[Numpy-discussion] mirr test correctly fails for given input.

josef.pktd@gmai... josef.pktd@gmai...
Wed Aug 26 10:25:35 CDT 2009


On Wed, Aug 26, 2009 at 10:08 AM, Skipper Seabold<jsseabold@gmail.com> wrote:
> On Wed, Aug 26, 2009 at 1:45 AM, <josef.pktd@gmail.com> wrote:
>> On Tue, Aug 25, 2009 at 11:38 PM, Charles R
>> Harris<charlesr.harris@gmail.com> wrote:
>>> So is it a bug in the test or a bug in the implementation? The problem is
>>> that the slice values[1:] when
>>> values =  [-120000,39000,30000,21000,37000,46000] contains no negative
>>> number and a nan is returned. This looks like a bug in the test. The
>>> documentation also probably needs fixing.
>>>
>>> Chuck
>>
>> There is a bug in the code, the nan is incorrectly raised. After
>> correcting the nan (checking on the original, instead of shortened
>> values), I got one failing test, that I corrected with the matching
>> number from Openoffice.
>>
>> (The main problem that the function is more complicated than
>> necessary, is because np.npv doesn't allow the inclusion of the
>> investment in the initial period)
>>
>> This needs reviewing, since it's late here.
>>
>> Josef
>>
>>
>> import numpy as np
>> from numpy.testing import assert_almost_equal, assert_
>>
>> from numpy import npv
>>
>> def mirr(values, finance_rate, reinvest_rate):
>>    """
>>    Modified internal rate of return.
>>
>>    Parameters
>>    ----------
>>    values : array_like
>>        Cash flows (must contain at least one positive and one negative value)

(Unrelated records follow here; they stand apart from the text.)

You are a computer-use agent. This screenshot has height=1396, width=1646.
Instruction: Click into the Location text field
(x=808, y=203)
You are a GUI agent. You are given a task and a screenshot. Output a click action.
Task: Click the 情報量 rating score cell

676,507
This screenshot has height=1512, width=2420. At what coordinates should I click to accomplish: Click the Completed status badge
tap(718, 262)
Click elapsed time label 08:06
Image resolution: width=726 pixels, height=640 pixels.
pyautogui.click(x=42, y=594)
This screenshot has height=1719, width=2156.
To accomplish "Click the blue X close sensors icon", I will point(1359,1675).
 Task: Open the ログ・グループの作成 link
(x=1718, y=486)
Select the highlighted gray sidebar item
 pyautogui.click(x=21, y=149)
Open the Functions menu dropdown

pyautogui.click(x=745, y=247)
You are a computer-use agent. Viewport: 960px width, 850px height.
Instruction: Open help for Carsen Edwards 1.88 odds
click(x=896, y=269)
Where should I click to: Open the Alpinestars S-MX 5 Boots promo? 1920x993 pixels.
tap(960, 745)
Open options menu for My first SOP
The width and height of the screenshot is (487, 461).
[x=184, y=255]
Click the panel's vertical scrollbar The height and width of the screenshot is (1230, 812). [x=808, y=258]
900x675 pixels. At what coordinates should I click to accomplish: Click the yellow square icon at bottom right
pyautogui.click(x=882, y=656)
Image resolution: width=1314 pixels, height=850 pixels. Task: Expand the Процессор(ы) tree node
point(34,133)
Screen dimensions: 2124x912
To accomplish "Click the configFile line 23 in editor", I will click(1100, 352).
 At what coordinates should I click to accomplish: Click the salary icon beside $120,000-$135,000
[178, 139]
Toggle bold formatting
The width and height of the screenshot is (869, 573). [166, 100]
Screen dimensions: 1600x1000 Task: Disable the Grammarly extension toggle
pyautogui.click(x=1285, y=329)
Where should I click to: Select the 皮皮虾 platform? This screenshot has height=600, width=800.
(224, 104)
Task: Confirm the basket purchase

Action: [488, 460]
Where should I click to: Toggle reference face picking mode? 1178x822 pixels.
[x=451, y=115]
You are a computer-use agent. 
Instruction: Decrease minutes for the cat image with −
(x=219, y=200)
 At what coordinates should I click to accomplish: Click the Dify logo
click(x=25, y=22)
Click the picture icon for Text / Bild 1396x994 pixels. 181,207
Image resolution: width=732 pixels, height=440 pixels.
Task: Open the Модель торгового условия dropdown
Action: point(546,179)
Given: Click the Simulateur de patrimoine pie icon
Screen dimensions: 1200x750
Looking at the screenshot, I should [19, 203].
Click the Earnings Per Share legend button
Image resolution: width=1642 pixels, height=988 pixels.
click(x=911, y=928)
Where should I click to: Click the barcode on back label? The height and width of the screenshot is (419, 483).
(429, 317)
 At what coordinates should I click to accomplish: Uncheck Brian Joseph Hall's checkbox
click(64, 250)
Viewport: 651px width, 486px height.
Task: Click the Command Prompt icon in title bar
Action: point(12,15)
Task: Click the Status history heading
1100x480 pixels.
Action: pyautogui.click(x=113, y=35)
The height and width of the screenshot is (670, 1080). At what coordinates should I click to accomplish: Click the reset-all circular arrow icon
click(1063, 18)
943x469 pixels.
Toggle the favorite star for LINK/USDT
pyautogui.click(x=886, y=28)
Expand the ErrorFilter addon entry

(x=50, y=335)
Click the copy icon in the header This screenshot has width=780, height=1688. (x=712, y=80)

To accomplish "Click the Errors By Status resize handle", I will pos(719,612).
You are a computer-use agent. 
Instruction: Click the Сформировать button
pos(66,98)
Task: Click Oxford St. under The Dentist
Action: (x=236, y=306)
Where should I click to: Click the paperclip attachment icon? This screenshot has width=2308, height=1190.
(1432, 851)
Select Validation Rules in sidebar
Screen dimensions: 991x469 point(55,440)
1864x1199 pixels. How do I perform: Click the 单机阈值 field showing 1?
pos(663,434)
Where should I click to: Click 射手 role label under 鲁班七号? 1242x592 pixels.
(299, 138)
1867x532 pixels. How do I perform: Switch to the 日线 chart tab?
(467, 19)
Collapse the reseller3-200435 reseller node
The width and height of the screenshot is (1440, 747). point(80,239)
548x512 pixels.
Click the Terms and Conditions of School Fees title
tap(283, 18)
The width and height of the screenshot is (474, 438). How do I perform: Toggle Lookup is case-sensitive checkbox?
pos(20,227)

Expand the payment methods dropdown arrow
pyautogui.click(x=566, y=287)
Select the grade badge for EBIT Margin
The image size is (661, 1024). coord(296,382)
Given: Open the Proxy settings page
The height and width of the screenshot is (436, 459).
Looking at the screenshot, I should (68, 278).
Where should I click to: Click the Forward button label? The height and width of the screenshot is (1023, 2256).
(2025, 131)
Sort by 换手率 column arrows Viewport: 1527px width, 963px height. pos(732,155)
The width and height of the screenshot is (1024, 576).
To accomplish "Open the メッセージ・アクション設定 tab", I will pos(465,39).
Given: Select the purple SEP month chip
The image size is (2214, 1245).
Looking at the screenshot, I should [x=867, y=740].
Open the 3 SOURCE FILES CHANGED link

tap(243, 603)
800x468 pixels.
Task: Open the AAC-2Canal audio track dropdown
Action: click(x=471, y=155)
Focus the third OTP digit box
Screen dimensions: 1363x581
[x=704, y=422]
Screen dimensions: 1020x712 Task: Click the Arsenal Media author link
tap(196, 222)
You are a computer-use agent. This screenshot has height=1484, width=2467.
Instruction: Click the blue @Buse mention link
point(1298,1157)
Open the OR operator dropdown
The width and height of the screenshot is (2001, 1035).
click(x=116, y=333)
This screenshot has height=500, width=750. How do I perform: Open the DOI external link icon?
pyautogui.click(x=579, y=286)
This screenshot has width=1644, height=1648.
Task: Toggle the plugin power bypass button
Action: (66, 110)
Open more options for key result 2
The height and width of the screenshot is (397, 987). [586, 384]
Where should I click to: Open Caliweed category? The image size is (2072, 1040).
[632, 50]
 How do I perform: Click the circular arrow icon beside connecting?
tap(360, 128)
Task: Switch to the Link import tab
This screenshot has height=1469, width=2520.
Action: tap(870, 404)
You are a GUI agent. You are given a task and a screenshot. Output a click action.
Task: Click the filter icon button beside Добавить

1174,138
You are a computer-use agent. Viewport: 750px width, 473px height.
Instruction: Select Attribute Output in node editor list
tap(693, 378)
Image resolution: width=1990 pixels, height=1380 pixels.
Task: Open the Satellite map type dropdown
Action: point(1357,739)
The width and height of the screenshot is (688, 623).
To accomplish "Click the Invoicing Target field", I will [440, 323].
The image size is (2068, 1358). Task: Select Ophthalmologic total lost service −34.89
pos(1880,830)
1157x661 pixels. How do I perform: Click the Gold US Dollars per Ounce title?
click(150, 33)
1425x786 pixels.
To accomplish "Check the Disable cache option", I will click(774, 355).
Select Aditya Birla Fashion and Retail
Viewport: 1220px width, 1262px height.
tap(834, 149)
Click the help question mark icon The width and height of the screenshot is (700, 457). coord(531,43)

>>        or nan is returned.
>>    finance_rate : scalar
>>        Interest rate paid on the cash flows
>>    reinvest_rate : scalar
>>        Interest rate received on the cash flows upon reinvestment
>>
>>    Returns
>>    -------
>>    out : float
>>        Modified internal rate of return
>>
>>    """
>>
>>    values = np.asarray(values, dtype=np.double)
>>    initial = values[0]
>>    values1 = values[1:]
>>    n = values1.size
>>    pos = values1 > 0
>>    neg = values1 < 0
>>    if not (np.sum(values[values>0]) > 0 and np.sum(values[values<0]) < 0):
>>        return np.nan
>>    numer = np.abs(npv(reinvest_rate, values1*pos))
>>    denom = np.abs(npv(finance_rate, values1*neg))
>>    if initial > 0:
>>        return ((initial + numer) / denom)**(1.0/n)*(1 + reinvest_rate) - 1
>>    else:
>>        return ((numer / (-initial + denom)))**(1.0/n)*(1 + reinvest_rate) - 1
>>
>>
>>
>>
>>
>> #tests from testsuite and Skipper plus isnan test
>>
>> v1 = [-4500,-800,800,800,600,600,800,800,700,3000]
>> print mirr(v1,0.08,0.055)
>> assert_almost_equal(mirr(v1,0.08,0.055),
>>                    0.0666, 4)
>>
>> #incorrect test ? corrected
>> v2 = [-120000,39000,30000,21000,37000,46000]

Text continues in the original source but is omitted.